The setfcap/getfacp syscalls would be for convenience, but a suitably
privileged task in the init_user_ns could just write the xattr.
You've made a good point here and in your prev email: when a namespaced
file cap exists for say uid 1000, perhaps it should apply for every
descendent ns of uid 1000. In this case maybe it makes sense to drop
the nscaps field and actually only allow one namespace fscap. It must
be set by the owner of the file (i.e., uid 1000, or uid 0 if a
host-root-owned file) or someone privileged over it (i.e. uid 100000
who is root in his ns and i_sb->s_user_ns->owner for the file).

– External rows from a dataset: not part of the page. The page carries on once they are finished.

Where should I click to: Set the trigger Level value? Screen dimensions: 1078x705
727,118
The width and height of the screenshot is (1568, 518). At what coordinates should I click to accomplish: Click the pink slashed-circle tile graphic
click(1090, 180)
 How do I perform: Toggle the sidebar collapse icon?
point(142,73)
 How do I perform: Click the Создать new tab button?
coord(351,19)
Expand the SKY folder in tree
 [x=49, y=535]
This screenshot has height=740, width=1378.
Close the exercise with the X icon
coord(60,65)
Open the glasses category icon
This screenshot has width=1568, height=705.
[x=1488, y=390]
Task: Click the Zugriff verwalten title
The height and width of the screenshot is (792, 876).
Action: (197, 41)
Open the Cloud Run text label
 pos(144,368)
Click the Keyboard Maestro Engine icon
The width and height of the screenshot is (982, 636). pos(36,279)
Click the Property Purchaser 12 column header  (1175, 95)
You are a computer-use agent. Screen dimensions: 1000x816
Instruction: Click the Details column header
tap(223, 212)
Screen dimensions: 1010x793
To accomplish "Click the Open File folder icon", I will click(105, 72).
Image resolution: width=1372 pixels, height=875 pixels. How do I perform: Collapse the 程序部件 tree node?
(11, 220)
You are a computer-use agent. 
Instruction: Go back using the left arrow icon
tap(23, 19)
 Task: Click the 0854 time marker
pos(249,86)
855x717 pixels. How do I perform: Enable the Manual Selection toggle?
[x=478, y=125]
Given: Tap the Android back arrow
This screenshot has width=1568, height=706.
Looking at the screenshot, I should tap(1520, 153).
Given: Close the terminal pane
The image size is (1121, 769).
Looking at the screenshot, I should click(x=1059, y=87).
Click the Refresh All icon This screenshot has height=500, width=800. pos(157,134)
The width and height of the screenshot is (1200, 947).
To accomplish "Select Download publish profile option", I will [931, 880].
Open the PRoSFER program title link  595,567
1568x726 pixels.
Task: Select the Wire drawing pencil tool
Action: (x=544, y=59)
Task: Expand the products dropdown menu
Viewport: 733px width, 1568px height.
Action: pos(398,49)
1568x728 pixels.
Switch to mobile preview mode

So if the host has /bin/ping with cap_net_raw=ep, any user in any
ns which can reach and xecute it can run the file with those privileges
(in their own ns). If uid 1000 creates a user_ns with root 100000,
that container can create a $rootfs/bin/ping with cap_net_raw=ep
with uid tag 100000. If that container creates a sub-container owned
by uid 150000, that container can also run $rootfs/bin/ping with
cap_net_raw=ep, but uid 1001 on the host does not. Now we don't have
the risk of wasting disk space, and restoring a cap-endowed file in
a sub-userns is trivial.
In this case we can probably also do away with the setfcap() syscall,
as userspace only needs to look for the "0 x y" /proc/self/uid_map
entry and enter x in the xattr.
Does this seem reasonable and somewhat risk-averse?